**Exercise**
Count the lines in the rows below that contain the word "magnifier". Reply with the number alone.

**Records to use**
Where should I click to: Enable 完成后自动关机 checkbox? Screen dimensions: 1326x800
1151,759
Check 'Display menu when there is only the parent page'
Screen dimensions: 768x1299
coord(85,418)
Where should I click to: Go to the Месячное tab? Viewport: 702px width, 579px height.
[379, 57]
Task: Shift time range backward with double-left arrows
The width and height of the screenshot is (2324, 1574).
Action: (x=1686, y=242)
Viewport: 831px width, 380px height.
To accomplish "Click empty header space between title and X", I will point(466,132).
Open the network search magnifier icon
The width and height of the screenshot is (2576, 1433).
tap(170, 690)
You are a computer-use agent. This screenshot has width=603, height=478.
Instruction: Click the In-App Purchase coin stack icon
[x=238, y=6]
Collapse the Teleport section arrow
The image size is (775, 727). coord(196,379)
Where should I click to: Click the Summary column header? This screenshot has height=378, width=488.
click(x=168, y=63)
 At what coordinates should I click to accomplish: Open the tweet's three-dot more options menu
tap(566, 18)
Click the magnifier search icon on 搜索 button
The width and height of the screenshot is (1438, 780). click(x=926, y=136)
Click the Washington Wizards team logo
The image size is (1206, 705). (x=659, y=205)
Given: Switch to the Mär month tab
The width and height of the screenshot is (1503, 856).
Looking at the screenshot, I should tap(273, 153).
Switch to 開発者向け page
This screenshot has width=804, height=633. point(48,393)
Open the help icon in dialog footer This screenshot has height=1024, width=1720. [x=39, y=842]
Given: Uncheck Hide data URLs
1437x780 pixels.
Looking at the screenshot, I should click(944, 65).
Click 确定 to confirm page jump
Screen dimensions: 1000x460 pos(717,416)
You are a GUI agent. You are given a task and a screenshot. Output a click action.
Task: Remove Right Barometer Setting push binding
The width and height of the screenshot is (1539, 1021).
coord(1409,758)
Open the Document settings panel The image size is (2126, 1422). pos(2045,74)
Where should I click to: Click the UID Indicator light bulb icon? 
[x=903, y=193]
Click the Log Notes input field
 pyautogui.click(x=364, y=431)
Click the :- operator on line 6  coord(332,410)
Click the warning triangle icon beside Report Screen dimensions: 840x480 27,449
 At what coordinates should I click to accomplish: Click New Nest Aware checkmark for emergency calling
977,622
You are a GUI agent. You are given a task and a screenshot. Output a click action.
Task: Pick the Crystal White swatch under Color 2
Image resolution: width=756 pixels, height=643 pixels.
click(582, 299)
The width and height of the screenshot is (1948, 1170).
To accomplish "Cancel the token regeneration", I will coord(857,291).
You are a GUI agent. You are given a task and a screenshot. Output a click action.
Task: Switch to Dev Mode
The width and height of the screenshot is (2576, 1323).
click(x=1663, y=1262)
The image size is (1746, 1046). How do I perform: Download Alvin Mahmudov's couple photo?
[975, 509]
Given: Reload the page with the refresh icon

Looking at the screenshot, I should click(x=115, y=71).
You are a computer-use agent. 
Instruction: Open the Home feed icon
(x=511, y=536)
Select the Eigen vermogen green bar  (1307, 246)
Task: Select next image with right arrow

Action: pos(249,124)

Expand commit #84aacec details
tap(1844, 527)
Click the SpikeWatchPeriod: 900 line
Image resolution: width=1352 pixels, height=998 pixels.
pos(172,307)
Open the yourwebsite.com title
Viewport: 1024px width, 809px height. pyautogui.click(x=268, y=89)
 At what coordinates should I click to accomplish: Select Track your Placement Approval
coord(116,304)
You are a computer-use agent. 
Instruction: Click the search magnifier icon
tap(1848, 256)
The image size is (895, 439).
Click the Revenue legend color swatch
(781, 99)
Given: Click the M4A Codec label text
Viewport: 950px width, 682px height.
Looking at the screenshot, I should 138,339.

**Answer to this task**
3